AUFGABENSTELLUNG
[a] Um wie viel Prozent sind die Preise für Lebensmittel, Strom und Gas seit Herbst 2022 laut dem Text über die Teuerung gestiegen?
[b] Stimmen die folgenden Aussagen mit dem Text über die Teuerung überein? Beantworten Sie jede mit Ja oder Nein und belegen Sie dies mit einem wörtlichen Zitat der entscheidenden Textstelle: (i) 30% aller Beschäftigungsverhältnisse liegen im Niedriglohnsektor. (ii) Die Einkommen sind seit Jahrzehnten deutlich gestiegen. (iii) Jede*r zehnte Vollzeitangestellte hat weniger als 1600 Euro netto im Monat.

Seit Herbst 2022 sind die Preise für Lebensmittel, Strom und Gas um über 20% gestiegen. Für die meisten von uns bedeutet dies, jetzt schon Abstriche machen zu müssen – Ausgaben und Einkäufe doppelt zu überdenken, Rechnungen zu schieben, Rücklagen aufzubrauchen, den Urlaub zu canceln, den Ausflug mit den Kindern oder das gemeinsame Essen mit Freunden. Für manche von uns bedeutet es jetzt schon Schlange stehen vor den Tafeln, nicht mehr Bus oder Bahn fahren zu können oder die Wohnungsmiete inklusive der unverschämten Nebenkostensteigerungen privater Wohnungsanbieter wie Vonovia gar nicht mehr bezahlen zu können. 

Er platzt, der Traum von Freiheit, Sicherheit und Wohlstand für alle… 

Während unsere Einkommensentwicklung seit Jahrzehnten nahezu stagniert, steigen in allen Branchen die Belastungen. Der hart erkämpfte 8 Stunden Tag ist für die meisten heute schon Geschichte: Sei es im Gesundheits- und Sozialwesen, in Verwaltung, Transport oder bei der Post. Arbeitsaufgaben und Verantwortlichkeiten werden ausgeweitet, Grenzen zwischen Privat- und Berufsleben zerfließen nicht erst seit Homeoffice-Zeiten immer mehr. Alles ist der Logik des Profits unterworfen. Der Personalabbau und die Umstrukturierungen haben in vielen Betrieben dazu geführt, dass die gleiche Arbeit von immer weniger Personen in immer kürzerer Zeit getan werden muss. Immer verfügbar sein, flexibel und am besten motiviert und umsonst ist das Credo. Bereits jetzt sind 30% aller Beschäftigungsverhältnisse im Niedriglohnsektor angesiedelt. Jede*r fünfte Vollzeitangestellte muss mit weniger als 1600 Euro netto im Monat auskommen – und das bei immer weiter steigenden Mieten und Versorgungspreisen. Und neben den üblichen Durchhalteparolen rufen Politik und Wirtschaftsverbände bereits jetzt nach weiteren Arbeitszeiterhöhungen oder der Rente erst mit 70. Die Folgen dieser nach Profit ausgerichteten Wirtschaftsstruktur sind „Arbeitsverdichtung“ bzw. Burn Out als Massenperspektive auf der einen und sozialer Abstieg und die Verarmung immer größerer Bevölkerungsanteile auf der anderen Seite. 

„Dies alles ist logische Konsequenz kapitalistischen Wirtschaftens – in der eben nicht der Mensch im Mittelpunkt steht sondern der Profit.“

Das kapitalistische Versprechen von Freiheit, Sicherheit und Wohlstand – für die Menschen im globalen Süden, für Geflüchtete, für Frauen, Migrant*innen, für all diejenigen in den ausgebeuteten Produktions-stätten der sogenannten Dritten Welt oder in den privaten Haushalten der Ersten, schon immer ein Hohn – wird für immer mehr Menschen auch in Europa und Deutschland zum spürbaren Trugschluss. Wir sollen immer mehr arbeiten für immer weniger Geld, um die Super-Gewinne einzelner Konzerne zu erhalten und damit einen sogenannten „Wirtschaftsstandort Deutschland“ aufrechtzuerhalten – dessen Wirtschaft nicht uns, Arbeiter*innen und Angestellten, als dem Großteil der Gesellschaft dient, sondern alleine der privaten Reichtums-Aneignung der oberen 1% der Welt.

DATENSATZAUSZUG
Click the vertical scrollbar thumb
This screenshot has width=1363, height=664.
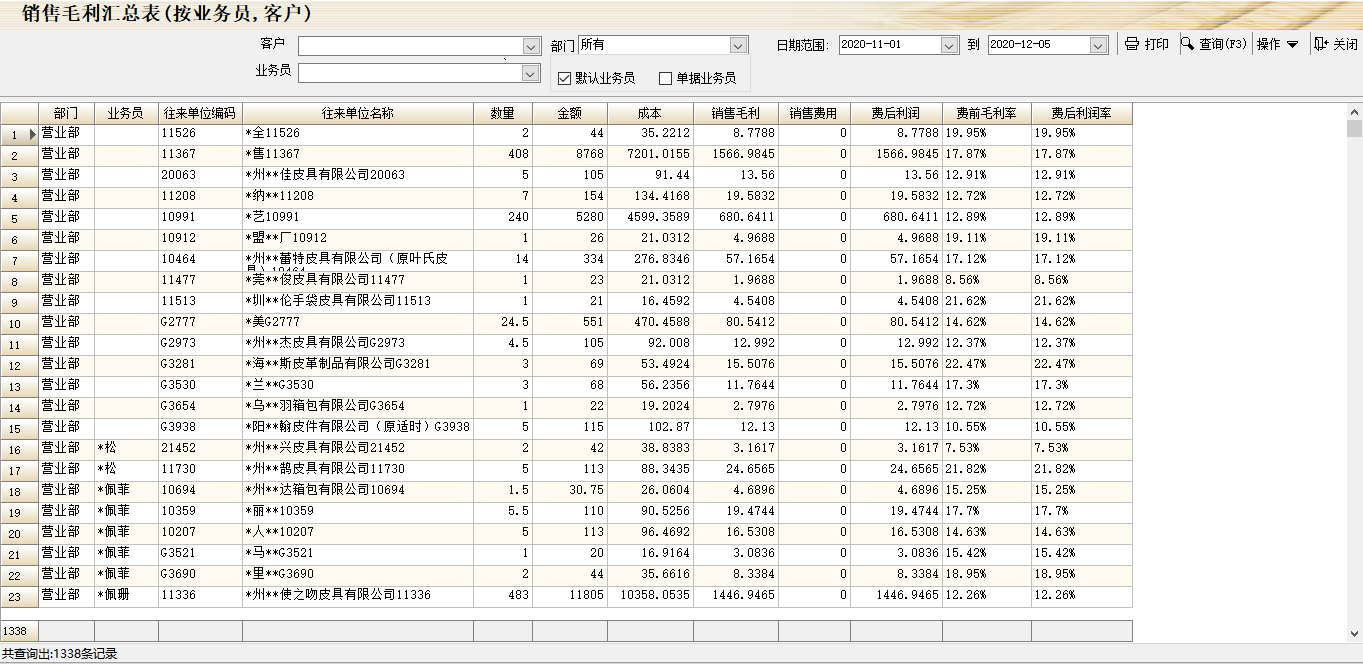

LÖSUNGEN
[a] Um über 20%.

[b]
(i) Ja: „Bereits jetzt sind 30% aller Beschäftigungsverhältnisse im Niedriglohnsektor angesiedelt.“
(ii) Nein: „unsere Einkommensentwicklung seit Jahrzehnten nahezu stagniert“
(iii) Nein: „Jede*r fünfte Vollzeitangestellte muss mit weniger als 1600 Euro netto im Monat auskommen“